··· Selected passage
I um yeah, I've struggled with with that for a long time. I've I've always had some control issues, you can call it. That I talk about on my other podcast, the codependent doctor. But um, so it's hard for me to know when to let go and how to let go, and for me to especially as the kids get older, it's one thing when they're younger and they need a lot more guidance, but at some point you need to get to this point where you kind of trust that you've done a good job and you need to let go, but I still find it really difficult. So, how do you know how much to let go, how much to get involved? I mean, I really like your approach. Um, I think that's great, but it's it's a fine line, and it's hard to know how much to how much to say, how much to put out there, especially one's 17, but the other one's over 18. You know, they're an adult now, um, and they're not coming to you for help.
······
··· Dataset extract
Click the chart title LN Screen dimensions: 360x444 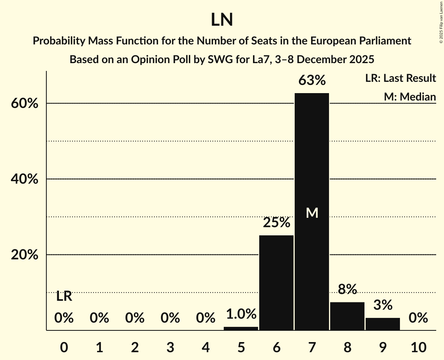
······
▶ [Set tasks]
1: In the transcript on letting go, what is the name of the speaker's other podcast?
2: Pick up the transcript on letting go from where it stops.

▶ [Outputs]
1: It is called "the codependent doctor."

2:
SPEAKER_01:

Right. Well, and that is the thing, is that um you don't know, and when it gets in the way of life, right? So if you say, I'm gonna give you a chance and let's try it, so you're gonna see, okay, do you need some help? No. Okay, so let's try this, and how long are we gonna try this for? It might be for a whole semester, maybe for your child, it's gonna be for a week or a month of them trying because they really want to do well, they don't want to screw up, um, but checking in and seeing how it's going because where is the proof that this is going well? And if it's not going well, then I need to step in. I will step in and work with you because I really want them to problem solve, I want them accountable. Even with a four-year-old, you can still ask them what is helpful, A or B, so they're part of that decision. They may not have as many ideas, but they may. So, looking at how is it getting in the way of their life and saying, okay, this isn't working with me saying, you go for it, you've got this. What I need to do is take one step forward, and then what systems do I need to put into place? And I really have to check in and not assume that they're screwing up, not assume that they're not gonna do it, because even the children with ADHD, I feel like parents, and I remember this one client where she was just like, see, I let him go to the park, and then he did this. This is why I never let him go, and this is why I'll never do it again. And instead, it's saying, Okay, let's look at the situation. You build resiliency by using these situations that didn't go well, understanding where they're coming from, how can they do a redo? Are they able to problem solve? If they could do it over, what would they do differently? And coming at it with that didn't go so well. Let's talk about this when I'm calmer and you're calmer, and let's give you a better way to practice and do this and try again versus holding them too tight and not allowing them to do the thing.

SPEAKER_00:

So we started off the conversation by talking about strong-willed children. So, is there a good approach by getting them more involved in the conversation and what do you think you need? Does that help with stopping them from being so strong-willed and fighting you?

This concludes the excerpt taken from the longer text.